A 2005 study conducted by the Blue Cross Blue Shield Technology Evaluation Center (BCBS TEC) likewise concluded that the evidence “is insufficient to determine whether the use of CTA improves net health outcome or whether it is as beneficial as any established alternatives.” A 2006 update by the BCBS TEC that examined the efficacy of 64-slice scanning equipment concluded that the available evidence “is inadequate to determine whether CTA improves the net health outcome or is as beneficial as established alternatives.”

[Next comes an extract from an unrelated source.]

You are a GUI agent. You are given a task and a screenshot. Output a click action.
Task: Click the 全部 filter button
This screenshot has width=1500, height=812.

The agency summarized by acknowledging the “uncertainty regarding any potential health benefits or patient management alterations from including coronary CTA in the diagnostic workup,” adding that “no adequately powered study has established that improved health outcomes can be causally attributed to coronary CTA for any well-defined clinical indication.” However, while the force of opinion of the relevant medical societies “did not dispel the uncertainty of the test’s clinical utility, they did strongly favor maintaining the local coverage policies for CTA.”

“In light of this, CMS has decided to make no change in the current NCD,” CMS said, warning however that “we believe that current guidelines are inadequate to provide appropriate guidance to patients and providers as to the appropriate inclusion of CTA into the diagnostic milieu.” CMS said it was “concerned that providers are using CTA as an additional test ... rather than thoughtfully considering the appropriate mix of these tests,” and encouraged “the specialty societies to quickly develop this type of guidance.”

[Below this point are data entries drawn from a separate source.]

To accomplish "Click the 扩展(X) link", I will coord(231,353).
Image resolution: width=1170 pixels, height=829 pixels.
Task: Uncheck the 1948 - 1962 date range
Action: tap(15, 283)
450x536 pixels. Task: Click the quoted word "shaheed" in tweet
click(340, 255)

Laurel Sweeney, senior director of reimbursement for Philips Medical Systems (Malvern, Pennsylvania), told Medical Device Daily that the CMS non-decision makes sense for patients and deficit hawks. Regarding data that depicts the cost of high rates of imaging of Medicare patients, she said “that data will not show the [cost of] cardiac catheterization” that CTA replaces.

Sweeney said that one reason the agency is unlikely to issue an NCD approving payment – seemingly supported by the fact that local carriers in all 50 states are willing to pay – is that “there’s a lot of data that’s pending” on 64-slice CT, and because much of the extant data is from 16-slice equipment.

Local carriers are fans of the 64-slice configuration “because you can take the scan a lot faster,” which eliminates the problem of patients having to hold their breath for longer than is comfortable, Sweeney said. “The newer technologies also allow you to set the [radiation] dose to the patient’s weight,” which gives clinicians “better images so you don’t have to retake them.”

In addressing a question about whether higher resolution expands the rate of false positives, Sweeney said, “it’s the opposite” because of the uncertainty whether chest pain is angina. “You’re able to rule out a patient having to go to the cath lab,” she said, adding that CTA is “five to seven times less expensive than the traditional hospital-based catheterization.” According to Sweeney, the payment for CTA under the ambulatory payment classification schedule is $299.

Speaking for both industry and the medical societies, Sweeney said that CMS’s decision to scrutinize CTA was “a surprise to all of us,” partly because referral data for CTA do not suggest the physician self-referral problem that has MedPAC up in arms over mounting Medicare imaging costs. She said “the number of self-referrals [for CTA] is not contributing at all,” and that “most of overall imaging referrals are referred by primary care doctors,” not by specialists.

Andrew Whitman, VP of the Medical Imaging & Technology Alliance (Rosslyn, Virginia), said in a prepared statement that the association “applauds CMS for following through on its commitment to conduct a comprehensive evaluation of all the data before issuing its final coverage decision.” On the question of whether CMS should simply issue an NCD for coverage, he told MDD “I think CMS made the correct decision to leave it with the local carriers” because the CED process “is used in instances where the evidence is not always 100% there, and here it was evident that the data support” the use of this technology for CTA.

Bridget McNeil, a spokesperson for the American Heart Association (AHA; Dallas) said AHA is still reviewing the decision and had no comment at this time.